Throttling

Introduction #

VReplication moves potentially massive amounts of data from one place to another, whether within the same keyspace and shard or across keyspaces. It copies data of entire tables and follows up to apply ongoing changes on those tables by reading the binary logs (aka the changelog).

This places load on both the source side (where VReplication reads data from) as well as on target side (where VReplication writes data to).

On the source side, VReplication reads the full content of tables. This typically means loading pages from disk contending for disk IO, and "polluting" the MySQL buffer pool. The operation competes with normal production traffic for both IO and memory resources. If the source is a replica, the operation may lead to replication lag. If the source is a primary, this may lead to write contention.

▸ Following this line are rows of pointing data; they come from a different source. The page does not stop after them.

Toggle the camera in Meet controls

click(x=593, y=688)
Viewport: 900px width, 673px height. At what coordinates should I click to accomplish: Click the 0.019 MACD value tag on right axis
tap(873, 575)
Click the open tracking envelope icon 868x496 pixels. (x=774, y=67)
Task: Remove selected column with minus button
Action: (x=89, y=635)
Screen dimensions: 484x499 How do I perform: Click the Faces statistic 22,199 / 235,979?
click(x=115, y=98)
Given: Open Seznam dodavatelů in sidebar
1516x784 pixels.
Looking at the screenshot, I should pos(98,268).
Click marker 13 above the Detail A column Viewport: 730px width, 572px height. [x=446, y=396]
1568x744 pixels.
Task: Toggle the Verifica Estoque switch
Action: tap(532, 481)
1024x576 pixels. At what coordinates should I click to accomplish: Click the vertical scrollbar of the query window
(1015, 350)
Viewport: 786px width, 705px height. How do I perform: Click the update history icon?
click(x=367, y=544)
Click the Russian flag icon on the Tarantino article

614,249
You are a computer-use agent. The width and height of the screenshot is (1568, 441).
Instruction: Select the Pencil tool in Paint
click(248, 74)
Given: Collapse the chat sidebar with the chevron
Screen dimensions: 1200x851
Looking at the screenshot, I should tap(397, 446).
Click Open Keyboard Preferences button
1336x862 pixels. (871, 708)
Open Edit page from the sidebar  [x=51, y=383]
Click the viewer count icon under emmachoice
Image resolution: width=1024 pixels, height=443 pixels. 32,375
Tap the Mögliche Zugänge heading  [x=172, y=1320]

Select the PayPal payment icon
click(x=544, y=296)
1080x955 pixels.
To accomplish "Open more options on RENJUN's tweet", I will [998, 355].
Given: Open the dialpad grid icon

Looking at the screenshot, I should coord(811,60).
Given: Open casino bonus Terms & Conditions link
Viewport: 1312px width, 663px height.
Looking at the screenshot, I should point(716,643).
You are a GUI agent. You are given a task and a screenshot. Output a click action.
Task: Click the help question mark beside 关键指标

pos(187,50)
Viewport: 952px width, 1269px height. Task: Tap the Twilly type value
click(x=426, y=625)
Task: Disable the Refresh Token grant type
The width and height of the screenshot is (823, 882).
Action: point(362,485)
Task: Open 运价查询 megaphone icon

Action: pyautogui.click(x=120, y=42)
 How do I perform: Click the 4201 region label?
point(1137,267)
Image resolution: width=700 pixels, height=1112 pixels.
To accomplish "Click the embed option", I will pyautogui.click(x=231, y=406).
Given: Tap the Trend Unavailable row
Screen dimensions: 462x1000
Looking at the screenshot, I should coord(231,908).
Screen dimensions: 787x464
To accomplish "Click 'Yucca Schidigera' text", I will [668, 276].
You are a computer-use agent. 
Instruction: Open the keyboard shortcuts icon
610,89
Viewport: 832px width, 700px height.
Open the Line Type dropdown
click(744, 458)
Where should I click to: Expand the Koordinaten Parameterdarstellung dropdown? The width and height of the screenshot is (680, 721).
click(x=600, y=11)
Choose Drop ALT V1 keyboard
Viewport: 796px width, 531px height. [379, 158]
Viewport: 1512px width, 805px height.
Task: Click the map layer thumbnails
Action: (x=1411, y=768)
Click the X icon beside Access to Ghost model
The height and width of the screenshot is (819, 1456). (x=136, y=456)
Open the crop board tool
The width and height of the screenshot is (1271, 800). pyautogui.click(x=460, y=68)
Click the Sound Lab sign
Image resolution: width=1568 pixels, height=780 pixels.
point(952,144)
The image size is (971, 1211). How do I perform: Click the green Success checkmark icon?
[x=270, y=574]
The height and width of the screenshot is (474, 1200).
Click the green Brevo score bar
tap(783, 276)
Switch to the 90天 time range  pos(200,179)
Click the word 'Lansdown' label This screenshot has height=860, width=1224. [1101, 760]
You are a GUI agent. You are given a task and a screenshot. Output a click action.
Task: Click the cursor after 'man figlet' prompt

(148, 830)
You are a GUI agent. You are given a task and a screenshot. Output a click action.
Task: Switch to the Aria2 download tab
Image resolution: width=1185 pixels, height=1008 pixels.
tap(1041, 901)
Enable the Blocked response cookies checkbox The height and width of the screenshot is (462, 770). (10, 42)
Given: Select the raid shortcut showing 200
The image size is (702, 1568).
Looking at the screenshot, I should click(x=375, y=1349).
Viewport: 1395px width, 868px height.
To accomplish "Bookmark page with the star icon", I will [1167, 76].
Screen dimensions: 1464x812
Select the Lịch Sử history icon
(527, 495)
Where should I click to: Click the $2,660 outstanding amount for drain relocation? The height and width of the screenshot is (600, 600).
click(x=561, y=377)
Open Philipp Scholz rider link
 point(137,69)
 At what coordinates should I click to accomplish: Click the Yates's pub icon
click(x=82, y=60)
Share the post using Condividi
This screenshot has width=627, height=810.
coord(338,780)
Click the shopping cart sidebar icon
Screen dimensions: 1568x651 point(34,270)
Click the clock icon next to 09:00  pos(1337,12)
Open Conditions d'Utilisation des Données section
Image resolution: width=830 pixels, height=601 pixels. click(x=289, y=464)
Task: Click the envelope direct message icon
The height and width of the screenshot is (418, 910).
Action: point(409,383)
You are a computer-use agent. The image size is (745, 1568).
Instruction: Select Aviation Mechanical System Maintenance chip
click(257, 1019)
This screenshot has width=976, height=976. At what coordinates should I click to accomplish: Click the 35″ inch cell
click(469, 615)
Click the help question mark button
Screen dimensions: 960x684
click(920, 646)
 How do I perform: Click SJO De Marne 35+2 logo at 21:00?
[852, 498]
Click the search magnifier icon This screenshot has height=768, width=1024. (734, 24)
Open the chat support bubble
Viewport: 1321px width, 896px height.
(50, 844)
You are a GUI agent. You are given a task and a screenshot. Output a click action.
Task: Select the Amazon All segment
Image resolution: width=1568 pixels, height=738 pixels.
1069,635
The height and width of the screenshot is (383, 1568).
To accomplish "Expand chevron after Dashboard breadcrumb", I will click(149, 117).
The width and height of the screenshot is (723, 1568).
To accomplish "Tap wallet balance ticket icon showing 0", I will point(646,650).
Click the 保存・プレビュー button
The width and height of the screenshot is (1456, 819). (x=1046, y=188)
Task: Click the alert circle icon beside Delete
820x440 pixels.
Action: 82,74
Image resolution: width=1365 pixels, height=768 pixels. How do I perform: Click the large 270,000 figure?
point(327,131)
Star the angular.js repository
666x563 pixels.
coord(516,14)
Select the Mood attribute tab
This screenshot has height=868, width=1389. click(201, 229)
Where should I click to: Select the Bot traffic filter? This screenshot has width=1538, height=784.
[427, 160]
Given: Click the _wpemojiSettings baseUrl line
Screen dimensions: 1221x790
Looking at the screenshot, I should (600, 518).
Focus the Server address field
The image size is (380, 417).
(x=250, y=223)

On the target side, VReplication writes massive amount of data. If the target server is a primary with replicas, then the replicas may incur replication lag.

To address the above issues, VReplication uses the tablet throttler mechanism to push back both reads and writes.

Target throttling #

On the target side, VReplication wishes to consult the overall health of the target shard (there can be multiple shards to a VReplication workflow, and here we discuss the single shard at the end of a single VReplication stream). That shard may serve production traffic unrelated to VReplication. VReplication therefore consults the internal equivalent of /throttler/check when writing data to the shard's primary. This checks the replication lag on relevant replicas in the shard. The throttler will push back VReplication writes of both table-copy and changelog events.

Source throttling #

On the source side, VReplication only affects the single MySQL server it reads from, and has no impact on the overall shard. VStreamer, the source endpoint of VReplication, consults the equivalent of /throttler/check-self, which looks for replication lag on the source host.

As long as check-self fails, VStreamer will not read table data, nor will it pull events from the changelog.

Impact of throttling #

VReplication throttling is designed to give way to normal production traffic while operating in the background. Production traffic will see less contention. The downside is that VReplication can take longer to operate. Under high load in production VReplication may altogether stall, to resume when the load subsides.

Throttling will push back VReplication on replication lag. On systems where replication lag is normally high this can bring VReplication down to a grinding halt. In such systems consider configuring -throttle_threshold to a value that agrees with your constraints. The default throttling threshold is at 1 second replication lag.